### What to do
Please reproduce the lines below word for word, leaving out the pictures.

[Click-target data]
** START **
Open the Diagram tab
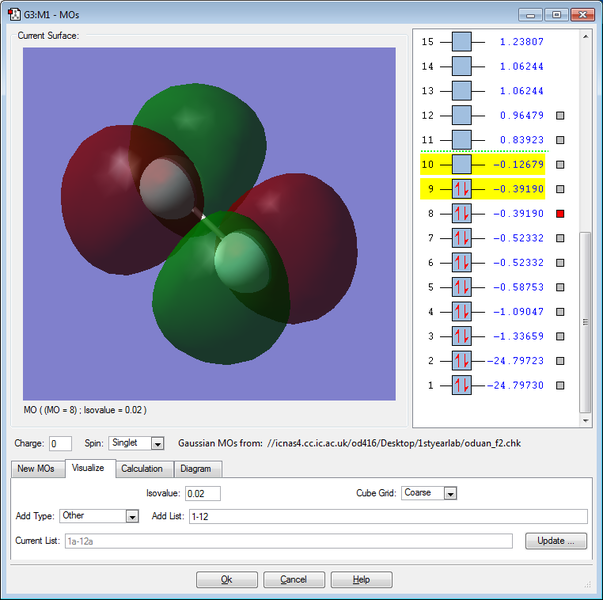The image size is (603, 600). 197,469
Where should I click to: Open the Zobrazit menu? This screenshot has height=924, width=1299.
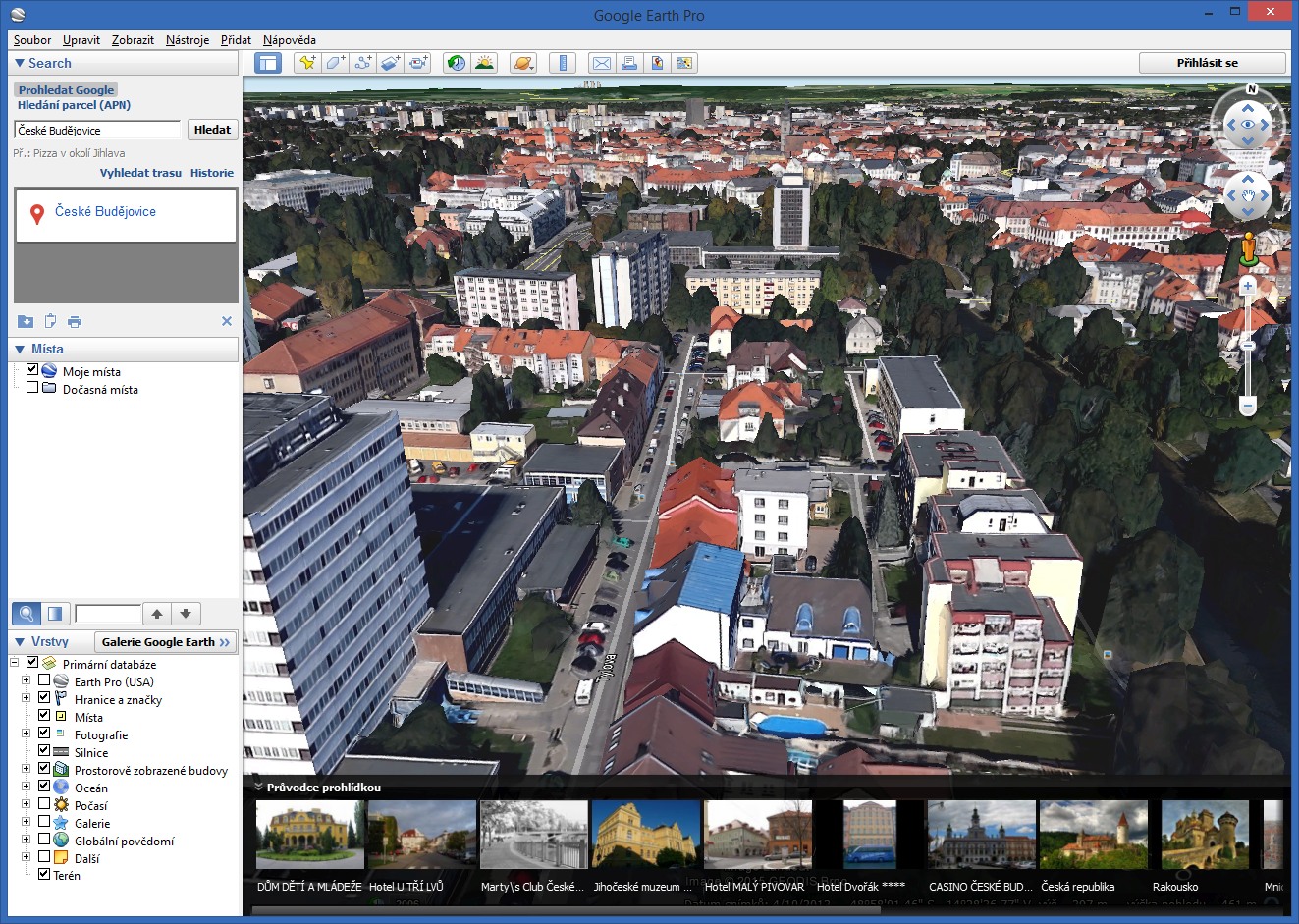coord(133,40)
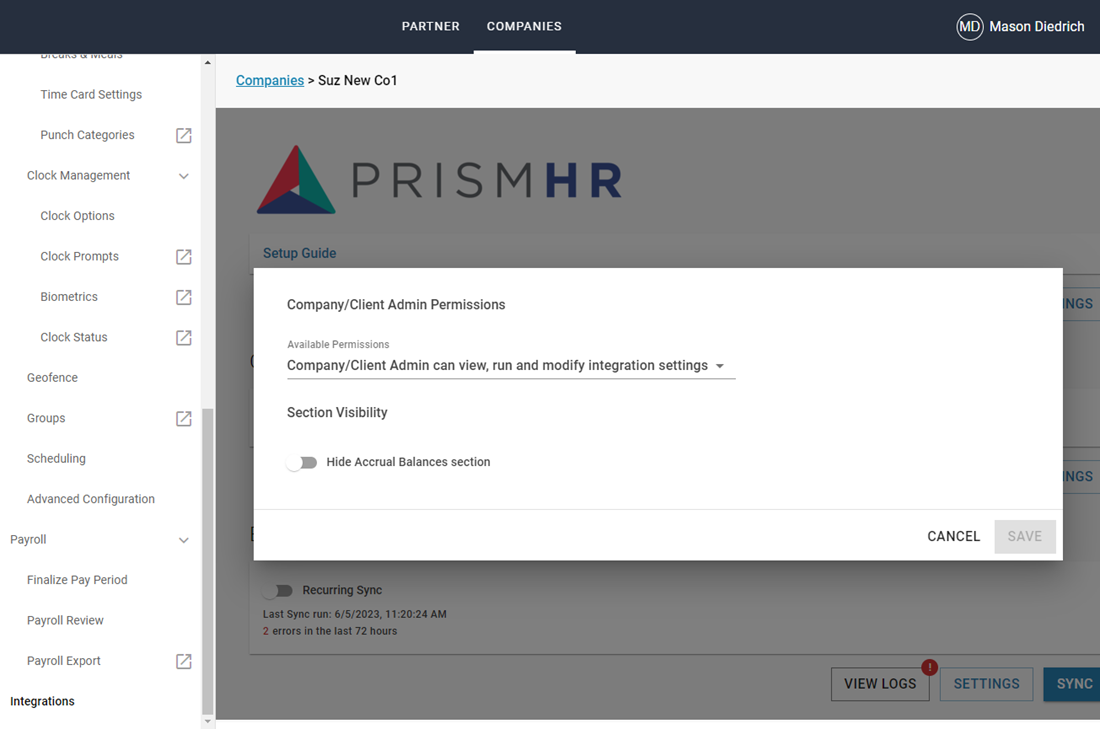Viewport: 1100px width, 729px height.
Task: Open Groups using the external link icon
Action: tap(183, 417)
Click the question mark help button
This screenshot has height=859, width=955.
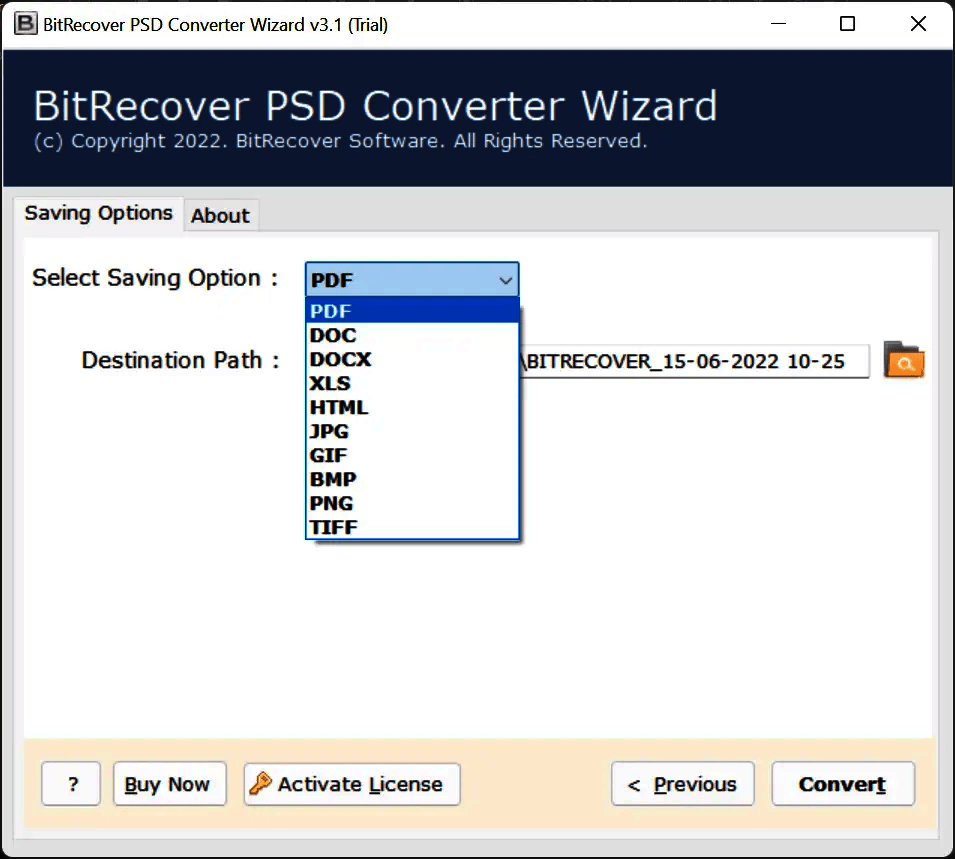pyautogui.click(x=70, y=784)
** END **
### Task result
Open the Diagram tab
The image size is (603, 600). 197,469
Where should I click to: Open the Zobrazit menu? This screenshot has height=924, width=1299.
coord(133,40)
Viewport: 1100px width, 729px height.
Task: Open Groups using the external link icon
Action: tap(183, 417)
Click the question mark help button
This screenshot has height=859, width=955.
pyautogui.click(x=70, y=784)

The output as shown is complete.